As college comes closer for a new class of seniors, high school students once again question whether or not a traditional 4-year college degree is right for them. Many students go undecided or pick a major that is generally in their interests. Yet, many need to be made aware of the option to have an independent major, or more specifically, a major decided by the student. Independent majors support students with niche interests that are unavailable as a major. 

Due to the hidden nature of the independent major, I found great significance in bringing it to light. It is not a popular degree program; at Boston University, only 4 out of 7000 students are pursuing this degree. However, if a student attends a smaller college with fewer programs, the interest in an independent major may be heightened. For example, students may pursue a degree in lighting design at Boston University, yet that is not available at the less prestigious Indiana University. Thus a student may be included to pursue lighting design as an independent major at IU. Some real examples at Boston University include; “Urban Sustainability,”; “Geoarchaeology & Geochemistry,”; and “Technology & Public Policy.”

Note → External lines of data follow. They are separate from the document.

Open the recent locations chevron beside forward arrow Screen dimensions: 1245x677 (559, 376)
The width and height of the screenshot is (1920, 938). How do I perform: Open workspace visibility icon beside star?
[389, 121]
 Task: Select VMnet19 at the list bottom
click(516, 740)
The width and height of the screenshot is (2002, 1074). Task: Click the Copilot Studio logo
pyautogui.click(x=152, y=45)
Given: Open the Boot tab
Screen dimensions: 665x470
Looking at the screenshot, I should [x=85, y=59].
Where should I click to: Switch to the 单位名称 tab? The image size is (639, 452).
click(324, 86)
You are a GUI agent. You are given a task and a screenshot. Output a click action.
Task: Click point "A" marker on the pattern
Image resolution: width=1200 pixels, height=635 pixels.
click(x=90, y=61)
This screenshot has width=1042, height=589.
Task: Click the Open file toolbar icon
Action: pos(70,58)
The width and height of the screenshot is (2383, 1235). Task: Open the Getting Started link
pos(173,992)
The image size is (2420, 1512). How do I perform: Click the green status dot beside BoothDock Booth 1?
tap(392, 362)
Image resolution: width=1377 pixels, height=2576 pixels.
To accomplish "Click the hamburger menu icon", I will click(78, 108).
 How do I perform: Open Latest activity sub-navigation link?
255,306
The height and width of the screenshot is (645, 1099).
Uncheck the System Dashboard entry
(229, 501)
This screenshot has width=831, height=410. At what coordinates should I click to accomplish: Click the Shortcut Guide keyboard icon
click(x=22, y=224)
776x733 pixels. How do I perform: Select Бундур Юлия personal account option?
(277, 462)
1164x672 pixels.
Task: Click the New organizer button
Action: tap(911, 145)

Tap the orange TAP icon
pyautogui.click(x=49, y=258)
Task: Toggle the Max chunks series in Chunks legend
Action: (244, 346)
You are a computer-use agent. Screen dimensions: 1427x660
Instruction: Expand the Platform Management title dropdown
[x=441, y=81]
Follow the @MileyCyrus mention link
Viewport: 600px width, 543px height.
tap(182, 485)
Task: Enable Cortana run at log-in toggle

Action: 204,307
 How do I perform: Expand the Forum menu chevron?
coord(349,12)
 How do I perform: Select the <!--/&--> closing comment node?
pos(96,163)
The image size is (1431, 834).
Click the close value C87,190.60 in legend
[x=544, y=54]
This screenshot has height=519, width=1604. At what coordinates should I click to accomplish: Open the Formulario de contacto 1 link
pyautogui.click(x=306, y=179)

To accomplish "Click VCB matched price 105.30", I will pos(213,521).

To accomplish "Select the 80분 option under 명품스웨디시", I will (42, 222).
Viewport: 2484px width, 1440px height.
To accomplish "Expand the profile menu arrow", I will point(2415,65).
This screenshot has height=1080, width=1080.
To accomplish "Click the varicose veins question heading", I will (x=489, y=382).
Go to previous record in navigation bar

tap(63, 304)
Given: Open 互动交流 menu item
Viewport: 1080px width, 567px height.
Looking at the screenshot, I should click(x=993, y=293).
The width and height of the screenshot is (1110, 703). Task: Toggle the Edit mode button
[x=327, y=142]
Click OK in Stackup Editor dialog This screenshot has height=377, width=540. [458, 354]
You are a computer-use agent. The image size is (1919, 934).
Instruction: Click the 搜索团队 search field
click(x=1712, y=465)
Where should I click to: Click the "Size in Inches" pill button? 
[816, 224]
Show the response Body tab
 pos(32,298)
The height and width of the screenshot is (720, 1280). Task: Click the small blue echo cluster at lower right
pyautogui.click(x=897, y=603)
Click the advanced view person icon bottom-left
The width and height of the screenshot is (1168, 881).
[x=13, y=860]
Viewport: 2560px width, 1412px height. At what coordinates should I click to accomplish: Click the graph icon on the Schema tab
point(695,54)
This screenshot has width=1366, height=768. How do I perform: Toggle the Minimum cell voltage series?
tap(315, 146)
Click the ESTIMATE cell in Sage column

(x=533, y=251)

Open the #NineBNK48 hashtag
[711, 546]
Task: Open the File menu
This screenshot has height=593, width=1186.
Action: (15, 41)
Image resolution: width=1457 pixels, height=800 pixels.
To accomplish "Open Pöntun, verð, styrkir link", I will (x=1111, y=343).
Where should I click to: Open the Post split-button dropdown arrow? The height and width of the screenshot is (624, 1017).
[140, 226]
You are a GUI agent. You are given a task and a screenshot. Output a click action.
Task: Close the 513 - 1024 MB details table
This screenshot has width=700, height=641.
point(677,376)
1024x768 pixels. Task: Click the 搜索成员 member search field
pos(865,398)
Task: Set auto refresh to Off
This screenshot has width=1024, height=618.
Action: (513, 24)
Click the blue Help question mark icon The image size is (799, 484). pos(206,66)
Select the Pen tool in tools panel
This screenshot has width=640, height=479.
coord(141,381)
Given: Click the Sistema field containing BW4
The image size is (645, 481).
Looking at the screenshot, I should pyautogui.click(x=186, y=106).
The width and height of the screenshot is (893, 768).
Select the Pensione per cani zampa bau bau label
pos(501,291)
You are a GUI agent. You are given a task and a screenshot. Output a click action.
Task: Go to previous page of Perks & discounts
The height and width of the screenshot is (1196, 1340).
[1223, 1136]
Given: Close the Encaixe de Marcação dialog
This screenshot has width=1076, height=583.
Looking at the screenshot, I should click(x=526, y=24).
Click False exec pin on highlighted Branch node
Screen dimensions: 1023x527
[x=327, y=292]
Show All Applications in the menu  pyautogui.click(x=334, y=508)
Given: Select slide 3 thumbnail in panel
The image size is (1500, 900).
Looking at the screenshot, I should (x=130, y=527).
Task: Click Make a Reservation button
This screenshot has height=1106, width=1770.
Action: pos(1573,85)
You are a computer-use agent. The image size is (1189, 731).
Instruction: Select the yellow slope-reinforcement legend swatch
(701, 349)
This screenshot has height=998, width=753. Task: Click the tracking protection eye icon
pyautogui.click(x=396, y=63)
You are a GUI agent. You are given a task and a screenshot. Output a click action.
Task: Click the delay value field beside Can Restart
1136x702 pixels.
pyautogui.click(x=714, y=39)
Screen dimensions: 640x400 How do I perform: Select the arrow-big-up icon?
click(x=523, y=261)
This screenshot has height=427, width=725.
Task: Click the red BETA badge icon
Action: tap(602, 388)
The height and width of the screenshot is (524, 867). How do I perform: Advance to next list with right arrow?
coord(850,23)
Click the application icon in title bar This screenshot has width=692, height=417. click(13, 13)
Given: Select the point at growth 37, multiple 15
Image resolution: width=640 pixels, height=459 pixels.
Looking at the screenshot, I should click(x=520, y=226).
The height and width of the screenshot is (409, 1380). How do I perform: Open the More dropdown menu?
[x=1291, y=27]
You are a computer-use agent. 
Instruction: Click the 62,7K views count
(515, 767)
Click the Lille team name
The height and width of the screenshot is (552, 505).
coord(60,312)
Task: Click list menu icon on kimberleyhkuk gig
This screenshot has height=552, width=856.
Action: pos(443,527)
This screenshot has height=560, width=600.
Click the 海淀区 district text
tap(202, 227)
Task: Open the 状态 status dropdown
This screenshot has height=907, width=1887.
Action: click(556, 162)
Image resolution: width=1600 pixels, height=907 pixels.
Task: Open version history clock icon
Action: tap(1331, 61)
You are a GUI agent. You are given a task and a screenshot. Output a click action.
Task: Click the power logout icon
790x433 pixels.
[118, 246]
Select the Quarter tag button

The perks of attaining an independent major can be vital to many students due to its diversified nature. According to Kerry A. Bugilo, the Assistant Dean for Advising & Academic Services at Boston University, an independent major is “intended for students who know exactly what they want to study.” Therefore, if your prospective college has a different major than you want, there is still an opportunity to attain the major. Additionally, independent majors are interdisciplinary within the college rather than traditional majors within certain schools and colleges at the university. Once students complete their independent major, they have “a high level of independence and are comfortable not being “attached” to any particular academic department.” Says Bugilo. This major path gives students freedom in their education and future careers.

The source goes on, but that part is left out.